Records excerpted from a collection:
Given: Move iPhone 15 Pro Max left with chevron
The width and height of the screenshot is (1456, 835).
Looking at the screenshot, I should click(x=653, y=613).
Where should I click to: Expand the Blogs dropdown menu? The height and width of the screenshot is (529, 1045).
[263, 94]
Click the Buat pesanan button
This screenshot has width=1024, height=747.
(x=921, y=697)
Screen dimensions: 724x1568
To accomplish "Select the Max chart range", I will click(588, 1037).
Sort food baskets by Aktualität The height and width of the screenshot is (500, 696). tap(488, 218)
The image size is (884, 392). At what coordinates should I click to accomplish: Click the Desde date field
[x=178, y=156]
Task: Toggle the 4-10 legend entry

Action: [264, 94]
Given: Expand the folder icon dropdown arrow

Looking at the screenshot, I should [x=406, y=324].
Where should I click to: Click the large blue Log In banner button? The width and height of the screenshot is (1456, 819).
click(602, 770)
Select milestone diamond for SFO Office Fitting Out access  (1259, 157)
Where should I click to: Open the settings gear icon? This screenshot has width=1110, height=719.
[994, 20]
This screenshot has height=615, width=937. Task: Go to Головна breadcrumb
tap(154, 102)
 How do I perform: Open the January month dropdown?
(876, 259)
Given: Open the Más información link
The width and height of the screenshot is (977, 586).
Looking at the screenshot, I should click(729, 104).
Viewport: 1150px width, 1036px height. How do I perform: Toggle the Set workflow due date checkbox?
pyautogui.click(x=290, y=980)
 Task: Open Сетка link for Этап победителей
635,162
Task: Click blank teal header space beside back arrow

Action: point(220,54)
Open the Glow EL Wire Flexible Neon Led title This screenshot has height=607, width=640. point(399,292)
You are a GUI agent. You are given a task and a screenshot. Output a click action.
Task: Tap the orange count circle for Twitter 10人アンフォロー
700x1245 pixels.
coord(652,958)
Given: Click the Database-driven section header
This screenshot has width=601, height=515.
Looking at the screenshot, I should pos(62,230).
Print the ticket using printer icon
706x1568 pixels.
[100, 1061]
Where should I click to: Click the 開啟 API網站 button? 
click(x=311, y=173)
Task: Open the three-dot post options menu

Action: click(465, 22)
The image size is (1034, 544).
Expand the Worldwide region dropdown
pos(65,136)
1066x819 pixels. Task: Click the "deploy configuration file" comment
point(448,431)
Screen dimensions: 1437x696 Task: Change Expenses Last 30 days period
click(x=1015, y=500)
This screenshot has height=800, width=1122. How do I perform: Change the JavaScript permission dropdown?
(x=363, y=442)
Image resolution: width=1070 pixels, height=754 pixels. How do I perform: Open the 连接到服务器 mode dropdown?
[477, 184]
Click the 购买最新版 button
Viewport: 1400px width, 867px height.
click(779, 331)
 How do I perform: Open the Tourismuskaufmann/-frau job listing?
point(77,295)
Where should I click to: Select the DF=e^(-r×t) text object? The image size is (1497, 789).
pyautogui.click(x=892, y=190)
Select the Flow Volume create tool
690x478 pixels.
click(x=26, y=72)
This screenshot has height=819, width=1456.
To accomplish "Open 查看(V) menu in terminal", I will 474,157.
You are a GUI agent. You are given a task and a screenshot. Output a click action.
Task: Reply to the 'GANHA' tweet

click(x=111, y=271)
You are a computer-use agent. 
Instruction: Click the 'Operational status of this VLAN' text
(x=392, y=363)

_The problem_
Repeat, word for word, the lines from the start of the records to the line that contains "Sort food baskets", both of them included, and no others.

_Answer to this problem_
Given: Move iPhone 15 Pro Max left with chevron
The width and height of the screenshot is (1456, 835).
Looking at the screenshot, I should click(x=653, y=613).
Where should I click to: Expand the Blogs dropdown menu? The height and width of the screenshot is (529, 1045).
[263, 94]
Click the Buat pesanan button
This screenshot has width=1024, height=747.
(x=921, y=697)
Screen dimensions: 724x1568
To accomplish "Select the Max chart range", I will click(588, 1037).
Sort food baskets by Aktualität The height and width of the screenshot is (500, 696). tap(488, 218)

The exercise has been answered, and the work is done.